Napoli, bombe carta e fuochi d’artificio per una comunione a Bagnoli, auto danneggiate e residenti barricati in casa. Borrelli: “Famiglia già nota alle forze dell’ordine, identificare tutti i responsabili”
Trenta minuti di bombe carta e fuochi d’artificio sparati in strada, diverse le auto parcheggiate che hanno riportato danni. È accaduto ieri sera a Bagnoli, in via Eurialo, intorno alle 22.00, in occasione dei festeggiamenti per la comunione di un bambino. I residenti esasperati hanno più volte chiamato le forze dell’ordine, che sopraggiunte hanno potuto solo effettuare la conta dei danni. Le indagini sono già partite, con le testimonianze raccolte sul posto e le immagini delle telecamere di videosorveglianza della zona a disposizione degli inquirenti. La festa, così come emerso dai primi accertamenti, è riconducibile a una famiglia già finita in passato al centro della cronaca locale per un grave episodio di violenza.

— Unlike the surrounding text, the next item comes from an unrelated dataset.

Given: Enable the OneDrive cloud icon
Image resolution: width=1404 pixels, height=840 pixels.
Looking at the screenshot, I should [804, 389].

“Siamo di fronte ad una sopraffazione nei confronti della comunità. Trasformare la comunione di un bambino in mezz’ora di terrore per un intero quartiere è un atto di arroganza e prepotenza inaccettabile. Bombe carta e fuochi d’artificio sparati in strada, auto danneggiate, residenti costretti a barricarsi in casa. Il fatto che la famiglia coinvolta sia già nota alle forze dell’ordine rende la vicenda ancora più preoccupante. S’identifichino tutti i responsabili senza eccezioni. Chi usa le strade di Napoli come proprio feudo privato deve sapere che non gli sarà permesso di farlo impunemente”, ha dichiarato Francesco Emilio Borrelli, deputato di Alleanza Verdi Sinistra.